The system is preferably implemented in a mobile computer device (end user mobile device [8]) with parallelized processing capabilities. The most demanding task in the client application is the convolutional neural network, which is a highly iterative algorithm that can achieve substantial improvements in performance by being executed in parallel using an appropriate instruction set. The two most common parallel-capable architectures found in mobile computer devices are supported by the recognition system.
These highly optimized parallel architectures display the importance of data structure in the configuration file. This binary data file represents an exact copy of the working memory used by the client application. This file is read by the application and copied directly to host memory and, if available, GPU memory. Therefore, the exact sequence of blocks and values stored in this data file is of vital importance, as the sequential nature of the payload allows for optimized and coalesced data access during the calculation of individual convolutional neurons and linear classifier layers, both of which are optimized for parallel execution. Such coalesced data block arrangements allow for a non-strided sequential data reading pattern, forming an essential optimization of the parallelized algorithms used by the system when the network is computed either in the device CPU or in the GPU.
After fully analyzing an image frame as captured by the device camera, the convolutional neural network will have executed up to 50 times (ten sequential fragments [62], with five individual receptor fields [64] each). Each execution returns a probability distribution over the recognition classes. These 500 distributions are collapsed with a statistical procedure to produce a final result which will have an estimate of which shape (if any) was found to match in the input image, and roughly at which of the scales it was found to fit best. This information is ultimately displayed to the user, by any implementation-specific means that may be programmed in the client application—such as displaying a visual overlay over the position of the recognized object, showing contextual information from auxiliary hardware like a GPS sensor, or opening an internet resource related to the recognized target object.
The end user mobile device [8] according to an embodiment of the present invention has been described above with reference to
The mobile computer device of the present invention is not limited to the present embodiment; and modification, improvement and the like within a scope that can achieve the object of the invention are included in the present.

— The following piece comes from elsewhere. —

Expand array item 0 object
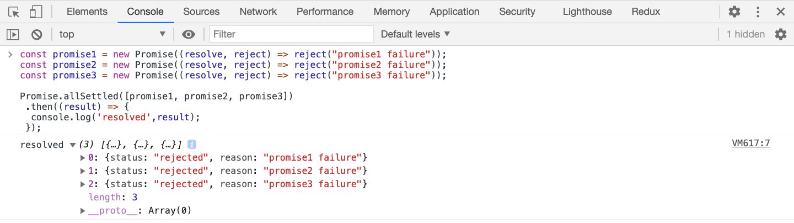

For example, the mobile computer device of the present invention is characterized in being low-performance as compared to computer device, in which the mobile computer device includes: a communication unit for receiving a configuration file describing an architecture and parameter state of a convolutional neural network which has been trained off-line by the computer device; a camera for capturing an image of a target object or shape; a processor for running software which analyzes the image with the convolutional neural network; a recognition unit for executing visual recognition of a series of pre-determined shapes or objects based on the image captured by the camera and analyzed through the software running in the processor; and an executing unit for executing a user interaction resulting from the successful visual recognition of the target shape or object.
In the mobile computer device of the present invention, the recognition unit: extracts multiple fragments to be analyzed individually, from the image captured by the camera; analyzes each of the extracted fragments with the convolutional neural network; and executes the visual recognition with a statistical method to collapse the results of multiple convolutional neural networks executed over each of the fragments.
In the mobile computer device of the present invention, when the multiple fragments are extracted, the recognition unit: divides the image captured by the camera into concentric regions at incrementally smaller scales; overlaps individual receptive fields at each the extracted fragments to analyze with the convolutional neural network; and caches convolutional operations performed over overlapping pixels of the convolutional space in the individual receptive fields.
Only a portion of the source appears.